» **Task**
Switch "agent" to "assistant" in the lines from the one with "You are a GUI" to the one with "The height and", and write out only those lines with nothing else changed.
#### Data to examine
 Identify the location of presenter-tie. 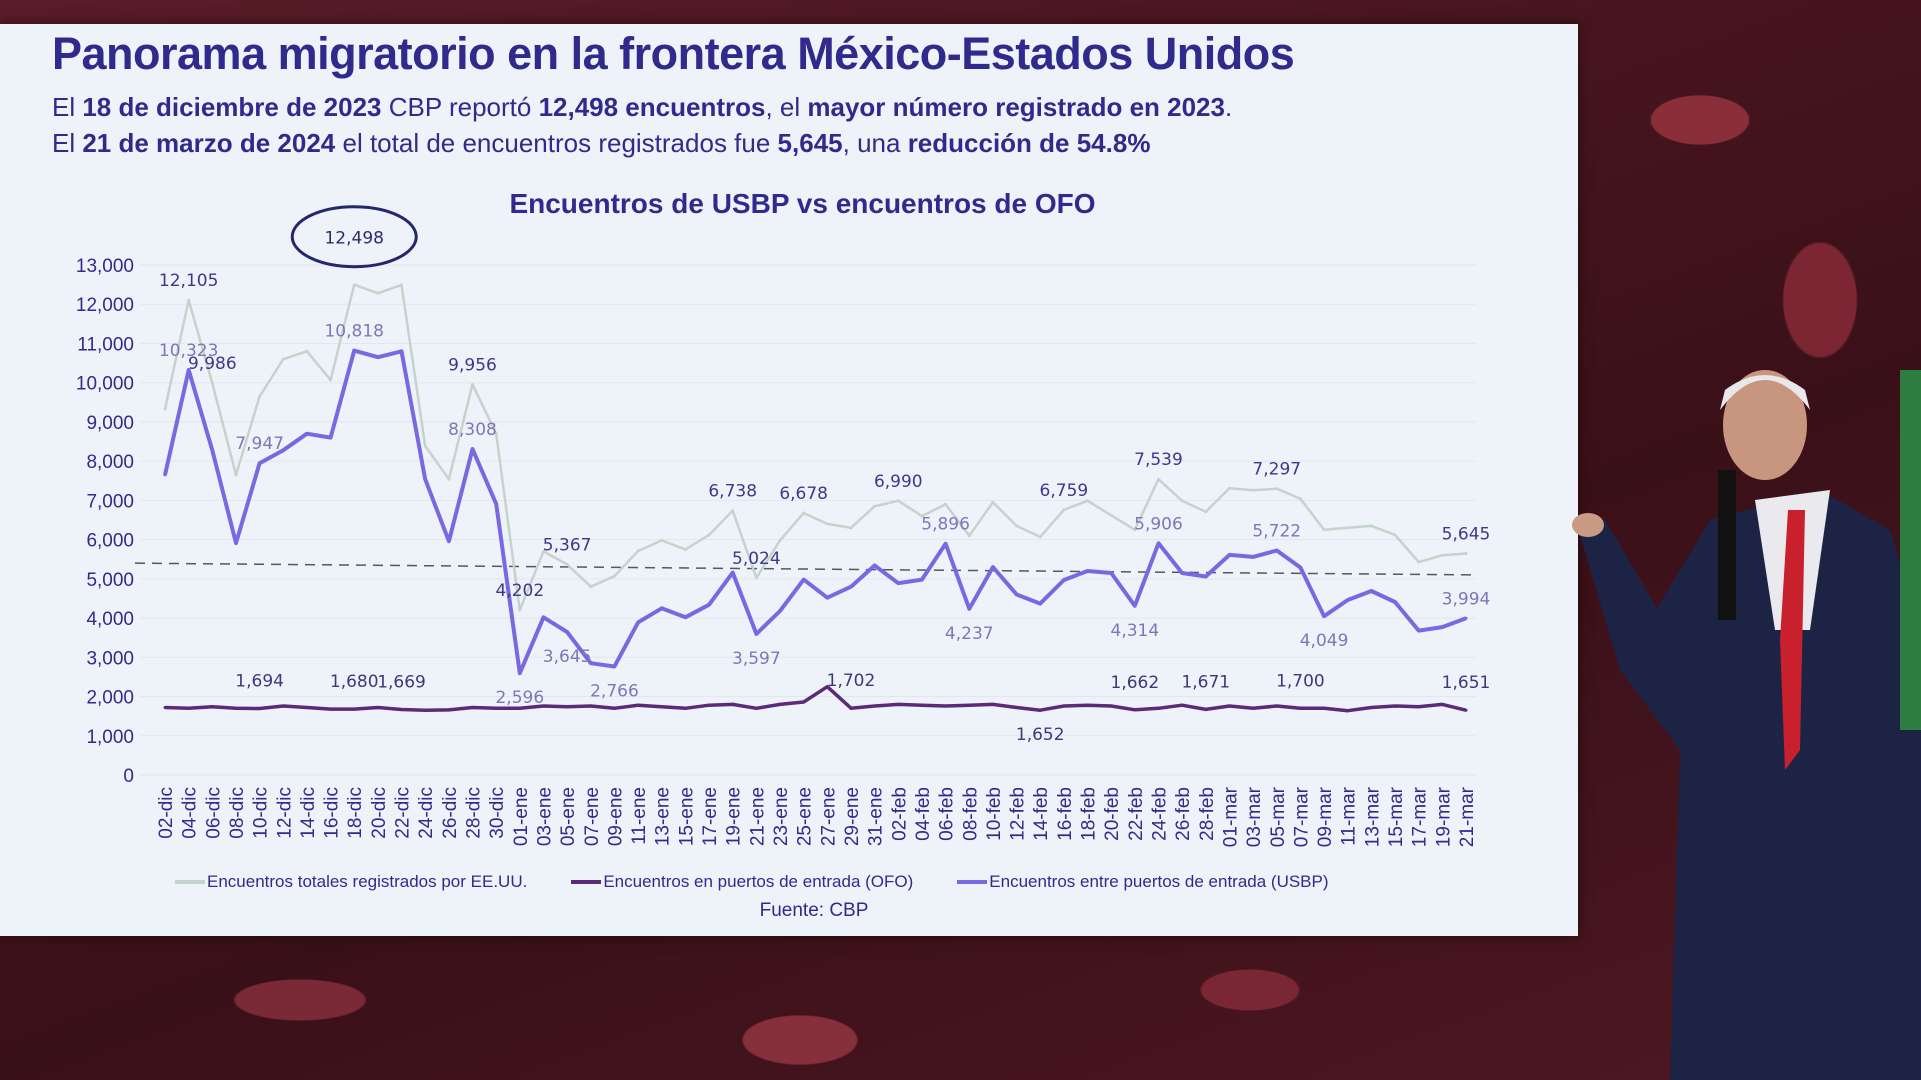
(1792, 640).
########
#### Data to examine
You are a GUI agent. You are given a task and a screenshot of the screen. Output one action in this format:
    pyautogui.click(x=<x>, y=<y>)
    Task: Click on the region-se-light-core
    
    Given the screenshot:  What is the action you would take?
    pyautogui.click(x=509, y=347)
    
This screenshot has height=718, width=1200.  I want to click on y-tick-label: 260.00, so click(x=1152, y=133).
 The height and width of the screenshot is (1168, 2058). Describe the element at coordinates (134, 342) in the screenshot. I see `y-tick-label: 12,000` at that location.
########
» **Task solution**
You are a GUI assistant. You are given a task and a screenshot of the screen. Output one action in this format:
    pyautogui.click(x=<x>, y=<y>)
    Task: Click on the region-se-light-core
    
    Given the screenshot:  What is the action you would take?
    pyautogui.click(x=509, y=347)
    
This screenshot has height=718, width=1200.  I want to click on y-tick-label: 260.00, so click(x=1152, y=133).
 The height and width of the screenshot is (1168, 2058). Describe the element at coordinates (134, 342) in the screenshot. I see `y-tick-label: 12,000` at that location.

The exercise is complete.